Saturday, April 29, 2006

Back to the writing

We didn't get into trick writing exercises during my workshop days at City College, but one assignment I do remember. We had to go to the encyclopedia, find an entry, and riff something fictional off of it. I did a comical but ultimately ludicrous piece involving the Goncourt brothers. (I don't want to get into further detail.) But it was fun writing something that didn't really matter...people got colorful.

Meanwhile, Update: If you want an incisive if depressing investigation into Kaavya Viswanathan's sleazy "book developer," 17th Street Productions, read here.

Friday, April 28, 2006

Why I Blog, Part I

The posts are flying at the moment, aren't they? So the short answer is: because I have time. Next week, however, I have a Job Interview for a proofreading position. This would mean 40 hours a week of fixing some kind of imperfect corporatespeak, but for good pay. I promise, I won't go off on a spelling rant here. Or stop posting. Eh, I've just gotten started.

Speaking of promises, I meant to add that within this blog I will never upload pics of small children, or talk about my cat. I won't get into politics. I'll merely strive to take some books and experiences and interesting topics and whatnot and recreate them so they're all sparkly on the page.

Get a Grip


The book club meeting was fun. Inconsequential discussion of the book itself, but good company and a nice easy jaunt into Worcester. On arriving back home, I checked my planner and realized that I had carelessly double-booked the reading group with a meeting/class/gathering taking place that same night in a private conference room at the Holiday Inn in Brookline. As delightful as the evening had turned out, I was kicking myself for missing out on the phenomenon that is Fetish Diva Midori.

Dataset:
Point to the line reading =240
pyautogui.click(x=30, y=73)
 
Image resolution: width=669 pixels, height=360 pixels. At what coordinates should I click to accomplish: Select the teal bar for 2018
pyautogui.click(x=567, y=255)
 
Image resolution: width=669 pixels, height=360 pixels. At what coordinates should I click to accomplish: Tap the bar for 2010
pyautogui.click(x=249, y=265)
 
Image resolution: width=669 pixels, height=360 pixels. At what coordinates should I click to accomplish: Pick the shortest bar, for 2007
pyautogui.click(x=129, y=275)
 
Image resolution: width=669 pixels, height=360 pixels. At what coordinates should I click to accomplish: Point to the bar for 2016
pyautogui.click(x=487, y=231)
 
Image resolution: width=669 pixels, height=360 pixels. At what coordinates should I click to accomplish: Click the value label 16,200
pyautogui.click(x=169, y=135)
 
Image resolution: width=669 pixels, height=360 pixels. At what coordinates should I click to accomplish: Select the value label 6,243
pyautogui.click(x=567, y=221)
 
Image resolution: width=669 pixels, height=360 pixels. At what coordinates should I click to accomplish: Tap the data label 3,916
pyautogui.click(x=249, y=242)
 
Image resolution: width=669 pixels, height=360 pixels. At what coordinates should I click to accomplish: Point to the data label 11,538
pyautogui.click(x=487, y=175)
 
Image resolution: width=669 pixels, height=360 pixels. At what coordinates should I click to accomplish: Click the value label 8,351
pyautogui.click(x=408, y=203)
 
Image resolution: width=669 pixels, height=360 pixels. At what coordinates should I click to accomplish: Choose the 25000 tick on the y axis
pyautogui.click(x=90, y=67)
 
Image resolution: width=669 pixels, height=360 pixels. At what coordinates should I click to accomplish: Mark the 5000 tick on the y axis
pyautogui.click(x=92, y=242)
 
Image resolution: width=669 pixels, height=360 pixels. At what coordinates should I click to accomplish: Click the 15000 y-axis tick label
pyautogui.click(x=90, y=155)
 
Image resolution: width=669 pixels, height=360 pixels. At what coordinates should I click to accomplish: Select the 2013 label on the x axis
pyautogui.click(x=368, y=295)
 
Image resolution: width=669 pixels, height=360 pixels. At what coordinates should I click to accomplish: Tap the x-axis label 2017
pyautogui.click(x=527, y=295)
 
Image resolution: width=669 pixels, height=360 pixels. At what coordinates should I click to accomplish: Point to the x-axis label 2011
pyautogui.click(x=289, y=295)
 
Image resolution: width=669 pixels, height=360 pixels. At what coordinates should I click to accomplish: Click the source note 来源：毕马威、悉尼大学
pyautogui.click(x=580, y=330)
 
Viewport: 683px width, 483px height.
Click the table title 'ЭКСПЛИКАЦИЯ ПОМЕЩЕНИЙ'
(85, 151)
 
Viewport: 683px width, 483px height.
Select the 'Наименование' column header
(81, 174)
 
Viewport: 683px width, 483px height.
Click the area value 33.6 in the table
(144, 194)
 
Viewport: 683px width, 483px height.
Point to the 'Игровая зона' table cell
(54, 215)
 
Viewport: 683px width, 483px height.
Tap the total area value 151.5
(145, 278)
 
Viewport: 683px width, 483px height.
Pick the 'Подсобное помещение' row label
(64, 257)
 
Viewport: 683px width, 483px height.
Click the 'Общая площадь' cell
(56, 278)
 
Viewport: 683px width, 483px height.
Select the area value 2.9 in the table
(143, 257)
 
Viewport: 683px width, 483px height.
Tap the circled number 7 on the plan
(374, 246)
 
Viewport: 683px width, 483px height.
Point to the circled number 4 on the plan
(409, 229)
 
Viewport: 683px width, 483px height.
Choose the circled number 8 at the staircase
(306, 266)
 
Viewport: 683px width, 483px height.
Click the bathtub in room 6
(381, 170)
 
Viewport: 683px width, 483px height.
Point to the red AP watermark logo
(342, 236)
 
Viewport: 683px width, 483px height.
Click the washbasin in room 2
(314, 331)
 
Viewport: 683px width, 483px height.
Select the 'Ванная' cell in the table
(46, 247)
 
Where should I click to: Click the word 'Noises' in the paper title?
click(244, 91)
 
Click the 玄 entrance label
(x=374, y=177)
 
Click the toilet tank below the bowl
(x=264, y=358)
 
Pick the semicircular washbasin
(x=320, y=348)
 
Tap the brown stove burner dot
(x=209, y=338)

Problem to solve: Continue the blog posts with the next passage, starting after their final sentence. The material is not required.

Task answer:
I've taken one other class with her recently, a kind of Dom(mes) for Dummies called How to Top. Midori is an educator, a 5'2" Japanese/American world-traveling ex-dominatrix who conducts seminars on different aspects of kink and sexuality. She's sophisticated and witty, her schtik is hysterical, she's a professional, and you never once feel like a dirty pervert as you sit within a group of people learning about erotic humiliation or getting in touch with your inner domme. She's also something of an expert on Japanese rope bondage, and offered a recent weekend intensive here in Boston that instantaneously sold out.

So last night's demo, the one I missed, was on Predicament Bondage. I was going to spill all about it here, and now will have to conjecture instead...From what I heard, she shows how to tie someone up in such a way that however the victim twists or turns, he will bring on himself Excruciating Sensation A or B. Or C. And down the line. My previous class with Midori had not involved any graphic demonstrations, so last night would have given me a further nudge into my tentative, voyeuristic exploration of kink. Then again, knowing that an image of a squirming naked man bound by ropes is likely to stick in my head for a long while, I also feel like I bought myself a little time...Anyway, Midori is certain to be passing this way again in the next few months with her bag of tricks. Book one of her classes (says Nancy, the budding domme); she's teaching a lot of psychological power play stuff I'm sure you can take out of its immediate kinky context and apply in the larger world of business, family, relationships, etc....

Thursday, April 27, 2006

Hum a few bars and I'll fake it...

Tonight I go to my monthly book club. I haven't read the book, The Red Tent by Anita Diamant. Been busy, plus it just doesn't seem like the kind of book I would be into--I get an Oprah-ish vibe from it. But the other women are interesting, and we do meet at fun restaurants. It doesn't matter that much anyway; the book discussion always devolves into random conversations.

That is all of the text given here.